• _Exercise brief_:
Starting at the line that contains "Viewport: 1012px width, 636px height.", return every line through the end of the data exactly, without pictures.

[Dataset excerpts]
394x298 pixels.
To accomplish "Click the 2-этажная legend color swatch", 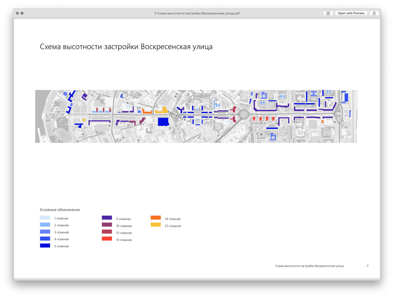I will pos(45,225).
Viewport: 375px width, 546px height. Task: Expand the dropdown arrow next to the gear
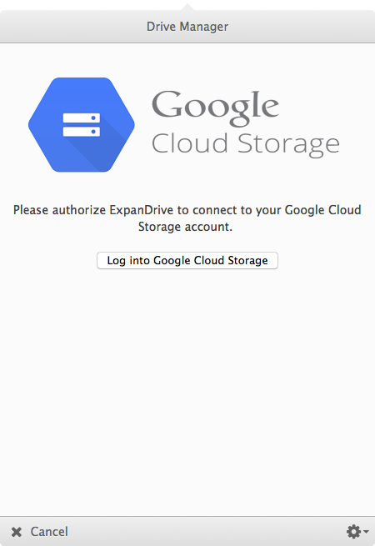[x=366, y=532]
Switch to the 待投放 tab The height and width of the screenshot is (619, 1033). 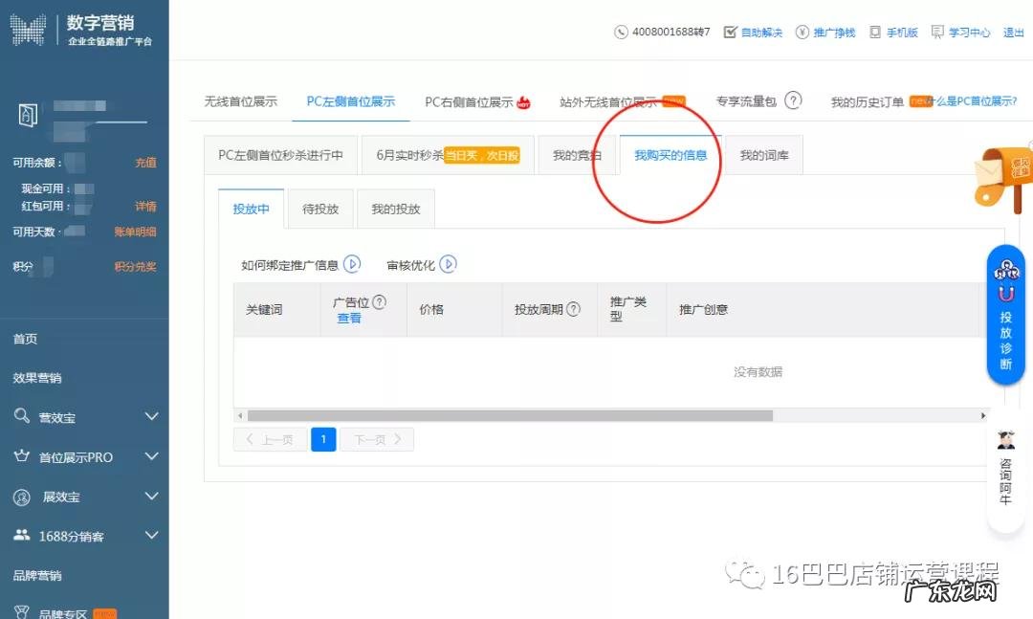(319, 209)
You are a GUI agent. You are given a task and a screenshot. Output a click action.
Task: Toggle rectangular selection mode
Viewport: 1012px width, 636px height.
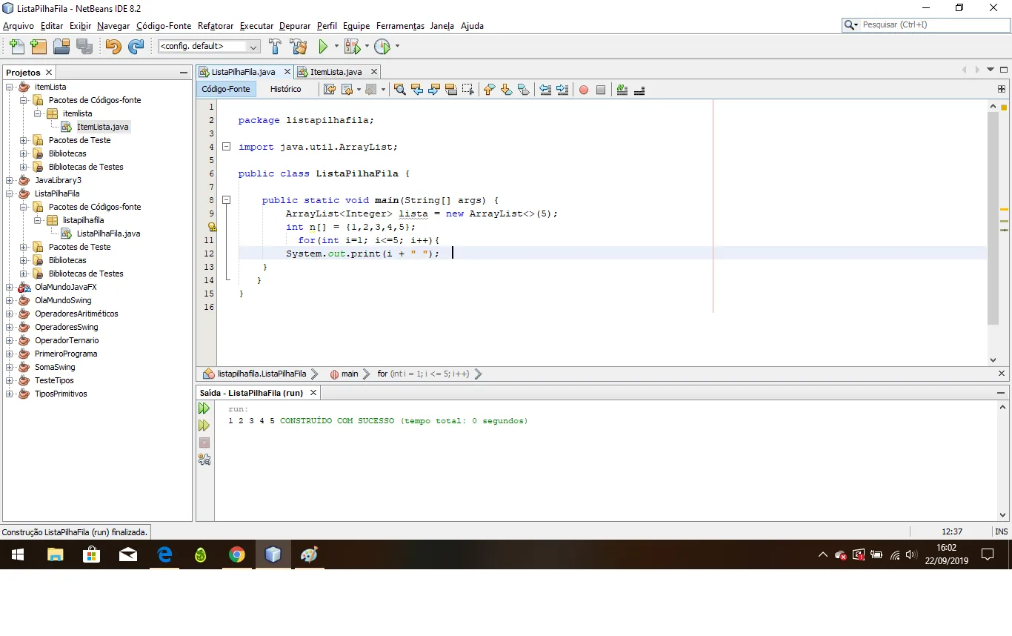[x=468, y=90]
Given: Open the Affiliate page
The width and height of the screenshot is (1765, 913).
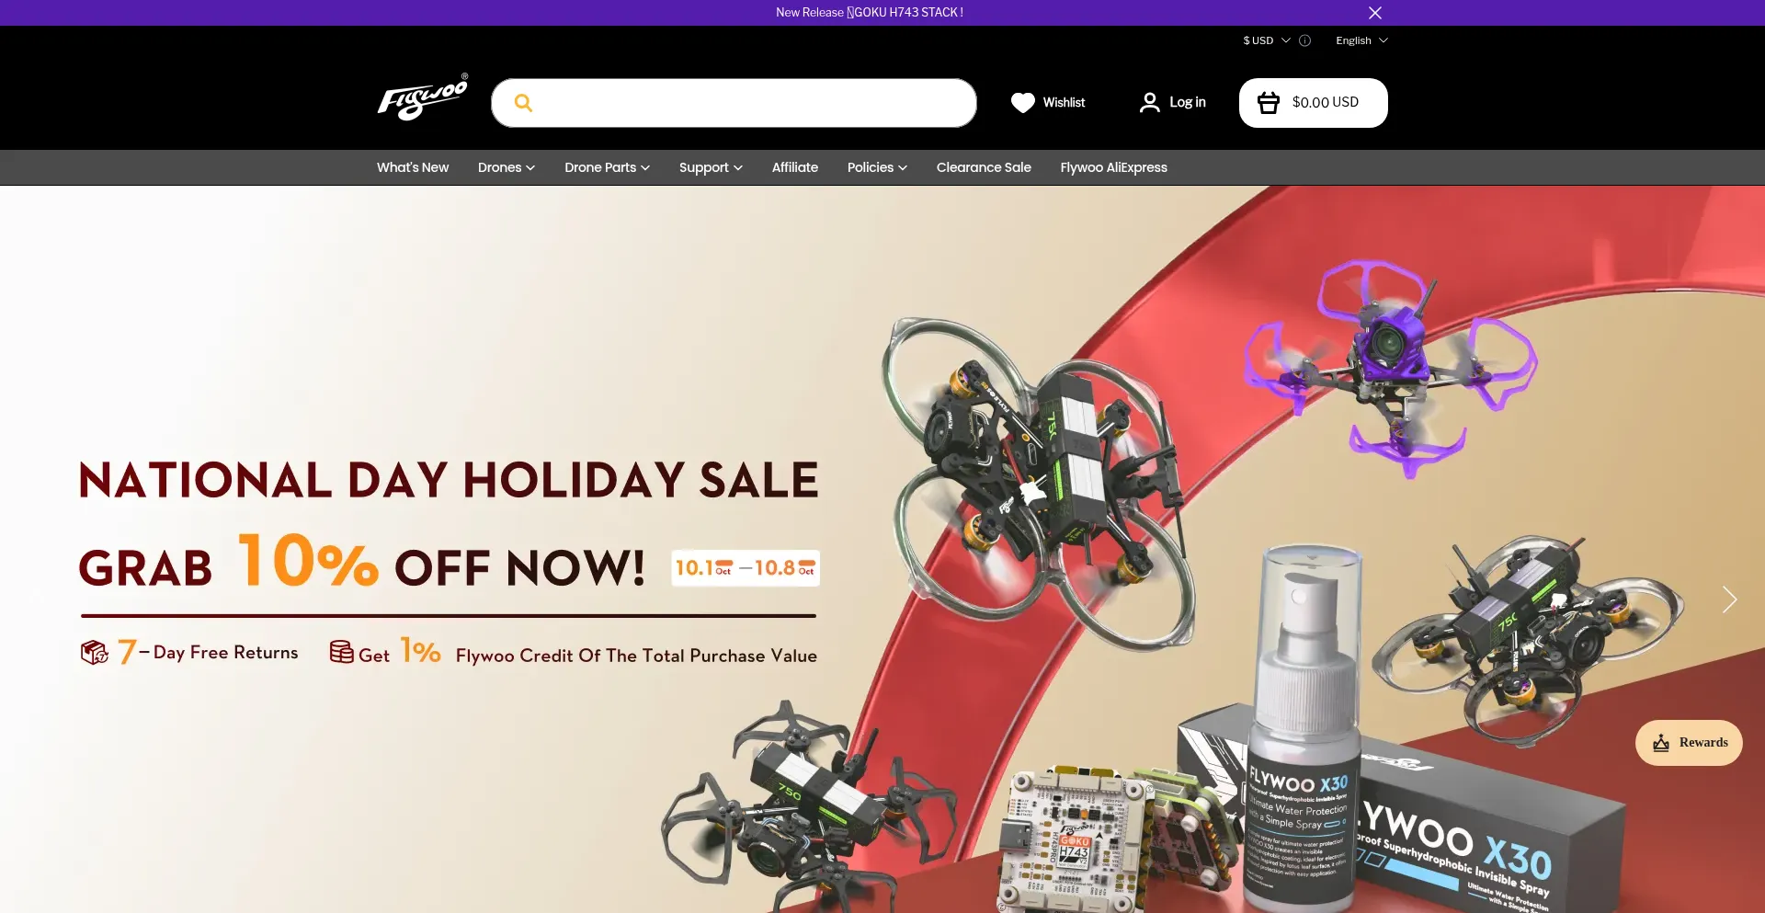Looking at the screenshot, I should point(795,167).
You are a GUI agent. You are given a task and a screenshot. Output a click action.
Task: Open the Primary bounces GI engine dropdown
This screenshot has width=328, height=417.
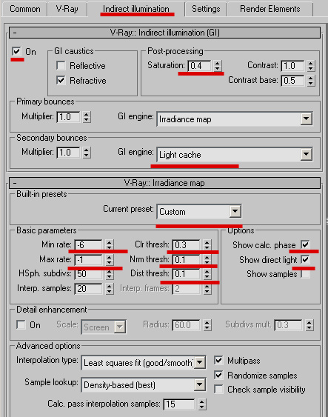tap(235, 119)
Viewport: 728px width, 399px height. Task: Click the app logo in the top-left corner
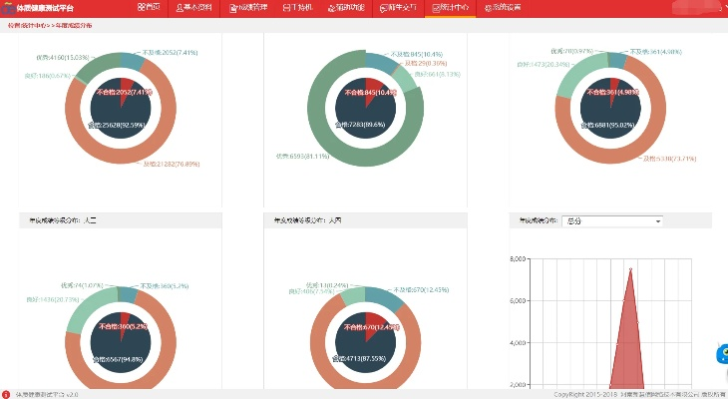tap(7, 7)
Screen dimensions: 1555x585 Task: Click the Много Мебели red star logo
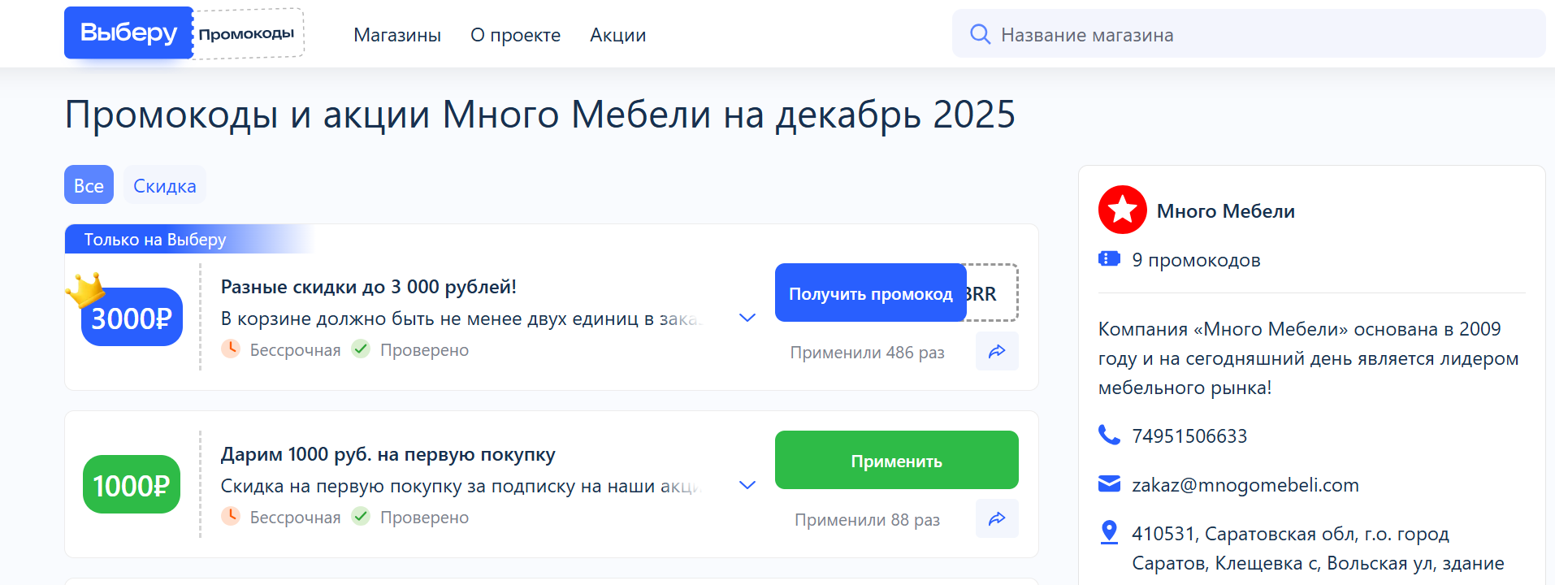[x=1122, y=210]
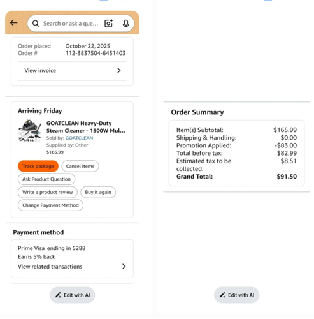Select Change Payment Method button
This screenshot has width=314, height=319.
click(x=50, y=205)
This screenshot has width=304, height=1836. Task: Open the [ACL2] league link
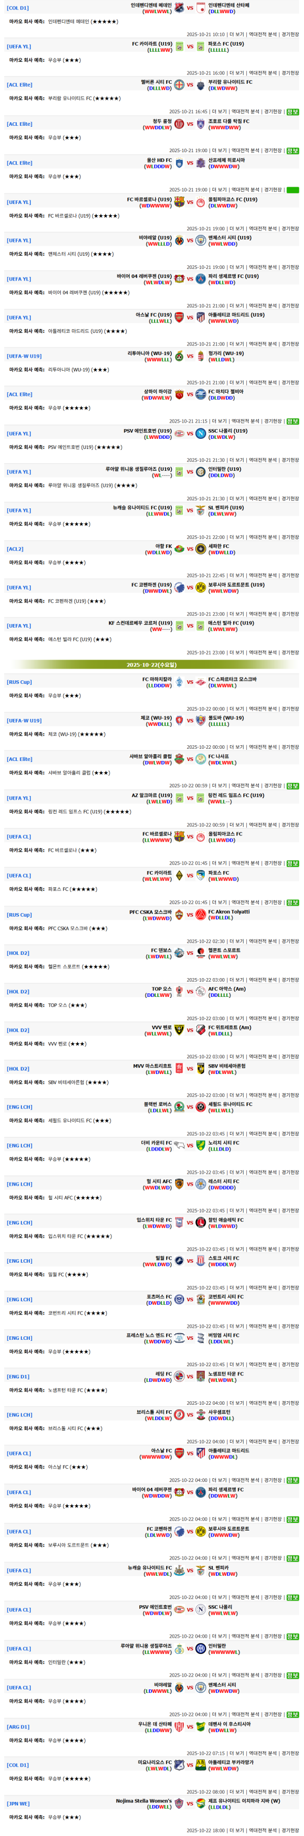point(15,549)
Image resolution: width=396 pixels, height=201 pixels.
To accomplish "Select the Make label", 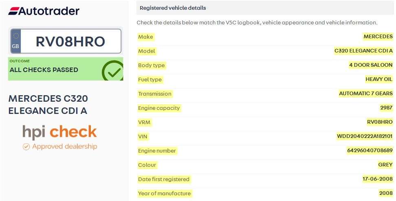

• _The completed task_:
Viewport: 1012px width, 636px height.
[x=468, y=90]
Given: Open the Affiliate page
The width and height of the screenshot is (1765, 913).
Looking at the screenshot, I should point(795,167).
You are a GUI agent. You are given a task and a screenshot. Output a click action.
Task: Open the Primary bounces GI engine dropdown
This screenshot has width=328, height=417.
tap(235, 119)
Viewport: 728px width, 399px height. Task: Click the app logo in the top-left corner
tap(7, 7)
Screen dimensions: 1555x585 Task: Click the Много Мебели red star logo
[x=1122, y=210]
Select Change Payment Method button
This screenshot has width=314, height=319.
click(x=50, y=205)
This screenshot has width=304, height=1836. Task: Open the [ACL2] league link
point(15,549)
Image resolution: width=396 pixels, height=201 pixels.
To accomplish "Select the Make label", 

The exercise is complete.